More info in https://jira.terracotta.org/jira/browse/QTZ-470

Actions #1

Updated by Radek Tomiška over 5 years ago

  • Priority changed from Normal to Low
  • Target version deleted (Moonstone (9.1.0))
Actions #2

Updated by Petr Fišer over 5 years ago

Live thread about issue here: https://github.com/quartz-scheduler/quartz/issues/71
Tarracotta's JIRA is "archived", project was moved to github.

Actions #3

Updated by Petr Fišer over 5 years ago

Petr Fišer wrote:

Live thread about issue here: https://github.com/quartz-scheduler/quartz/issues/71
Tarracotta's JIRA is "archived", project was moved to github.
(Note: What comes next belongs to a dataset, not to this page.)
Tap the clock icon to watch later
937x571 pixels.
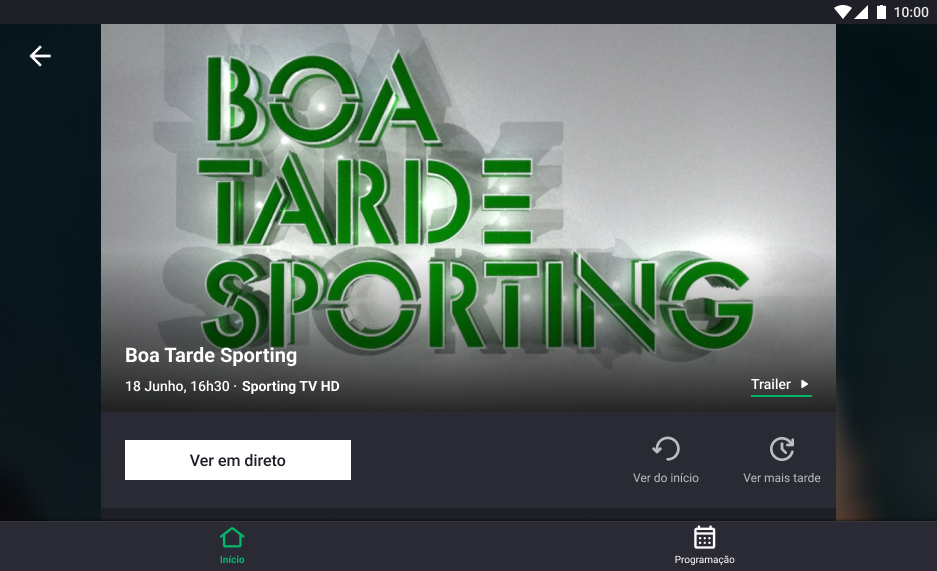click(x=782, y=449)
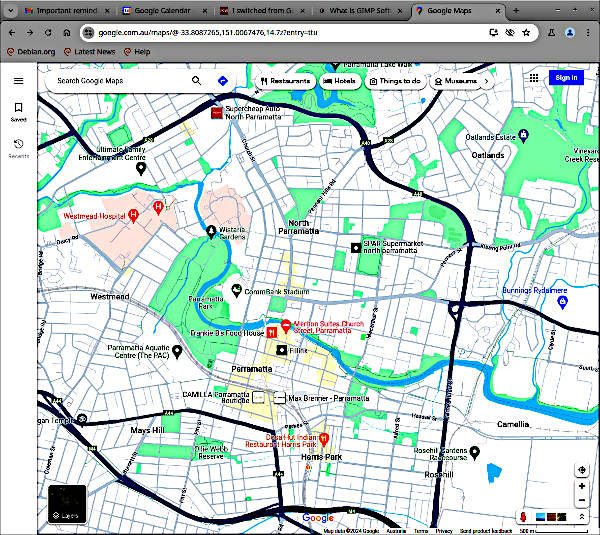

Also update on this: The Quartz guys were able to work-around the issue a bit (by creating a retry delay setting https://github.com/quartz-scheduler/quartz/pull/116 ) but it is not clear if this got into the 2.2.x branch of Quartz or if it is planned for 2.3 release. The only sure thing is that it is already in Quartz master branch. We chould investigate a bit if it is possible to run worked-around version of quartz.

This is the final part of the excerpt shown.